To do ▸
For the listing below, output exactly the lines from the line with "This screenshot has height=490, width=902." up to and including the line with "Given: Open the Config Variables panel", and no other lines.

START Data shown

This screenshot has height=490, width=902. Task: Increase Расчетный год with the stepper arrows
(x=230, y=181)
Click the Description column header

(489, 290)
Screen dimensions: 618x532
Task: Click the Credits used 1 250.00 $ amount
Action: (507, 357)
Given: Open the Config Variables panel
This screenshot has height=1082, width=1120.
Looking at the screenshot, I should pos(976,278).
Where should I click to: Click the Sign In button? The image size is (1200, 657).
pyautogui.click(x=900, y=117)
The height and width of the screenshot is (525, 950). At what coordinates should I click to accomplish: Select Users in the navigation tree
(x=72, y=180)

END Data shown
START Data shown

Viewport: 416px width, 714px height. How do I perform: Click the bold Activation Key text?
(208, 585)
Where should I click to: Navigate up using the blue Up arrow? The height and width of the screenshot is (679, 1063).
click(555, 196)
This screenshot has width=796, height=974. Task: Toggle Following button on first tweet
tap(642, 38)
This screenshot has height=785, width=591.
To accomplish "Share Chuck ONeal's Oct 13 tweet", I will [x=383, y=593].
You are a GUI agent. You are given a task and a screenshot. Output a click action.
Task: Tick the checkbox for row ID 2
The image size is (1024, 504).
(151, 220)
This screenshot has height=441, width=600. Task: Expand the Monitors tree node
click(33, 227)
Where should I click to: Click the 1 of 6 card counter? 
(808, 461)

END Data shown

Response to this task ▸
This screenshot has height=490, width=902. Task: Increase Расчетный год with the stepper arrows
(x=230, y=181)
Click the Description column header

(489, 290)
Screen dimensions: 618x532
Task: Click the Credits used 1 250.00 $ amount
Action: (507, 357)
Given: Open the Config Variables panel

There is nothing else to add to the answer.